The Mental Impact of Tech Interviews - justinxreese
https://www.youtube.com/watch?v=aIrKC41NwC0
======
thefastlane
tech interviews are utterly exhausting.

stop me if this seems familiar:

you interview with some company, no luck. you think to yourself, "ah, I should
spend some more time going through Sedgewick, that priority queue problem
didn't go so well. that was probably what did me in."

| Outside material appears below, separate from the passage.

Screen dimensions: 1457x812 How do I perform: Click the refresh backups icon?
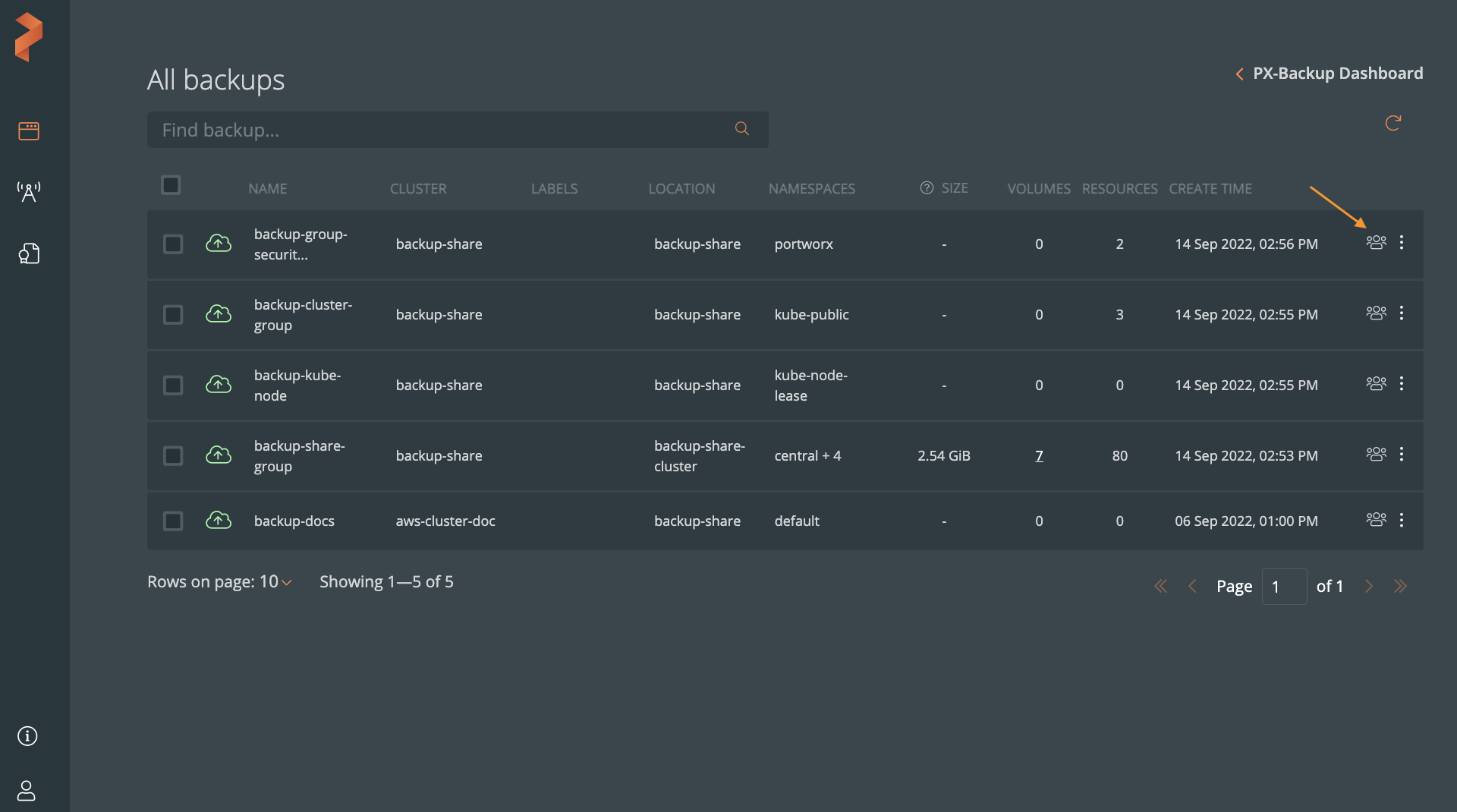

you interview with another company, no luck. this time you think, "hmm, they
seemed heavy on probability and statistics. i should brush up on that too. how
could i have forgotten the 68-95-99 rule for normal distributions! how silly
of me..."

but it's not just the interviews, though they're a keen reflection of the
nature of the industry.

since jumping is the only way to keep getting decent raises, you go through
this process with several companies, every couple years or so! and eventually
you have this long list of things you absolutely have to be grand wizard at --
because who knows exactly what you'll be asked each time? -- much of which you
don't really use on the job, and thus you have to waste^H^H^H^H^H spend your
time studing in the evenings.

not to mention that this is the only industry where experience actually counts
against you. you are competing with people who are fresh out of college ...
and, oftentimes, being _interviewed by_ people fresh out of college.

fuck it. i should've been a business major.